▶ _Task goal_:
Could you transcribe every record below exactly, leaving out any pictures?

▶ _Available records_:
********

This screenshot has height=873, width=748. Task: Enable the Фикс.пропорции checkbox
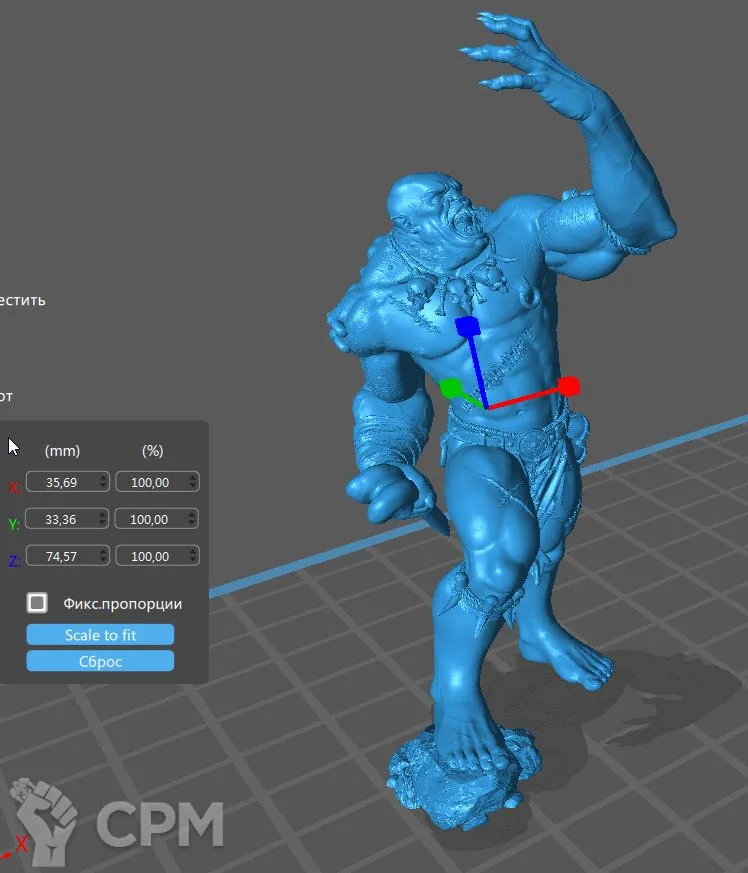pos(37,603)
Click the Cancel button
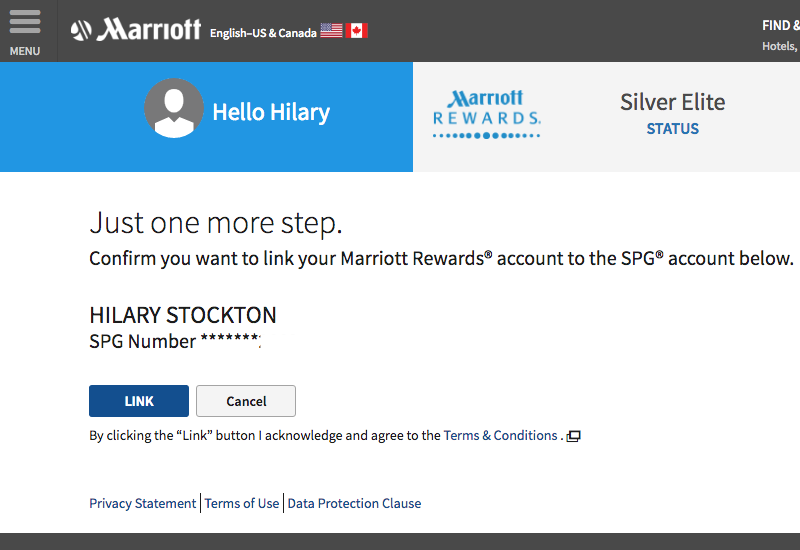800x550 pixels. 246,401
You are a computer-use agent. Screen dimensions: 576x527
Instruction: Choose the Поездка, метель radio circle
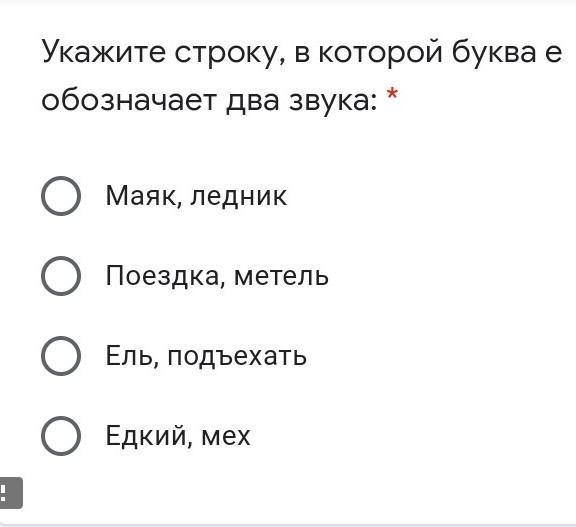pyautogui.click(x=61, y=276)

********

▶ _Response to the task_:
This screenshot has height=873, width=748. Task: Enable the Фикс.пропорции checkbox
pos(37,603)
Click the Cancel button
800x550 pixels. 246,401
You are a computer-use agent. Screen dimensions: 576x527
Instruction: Choose the Поездка, метель radio circle
pyautogui.click(x=61, y=276)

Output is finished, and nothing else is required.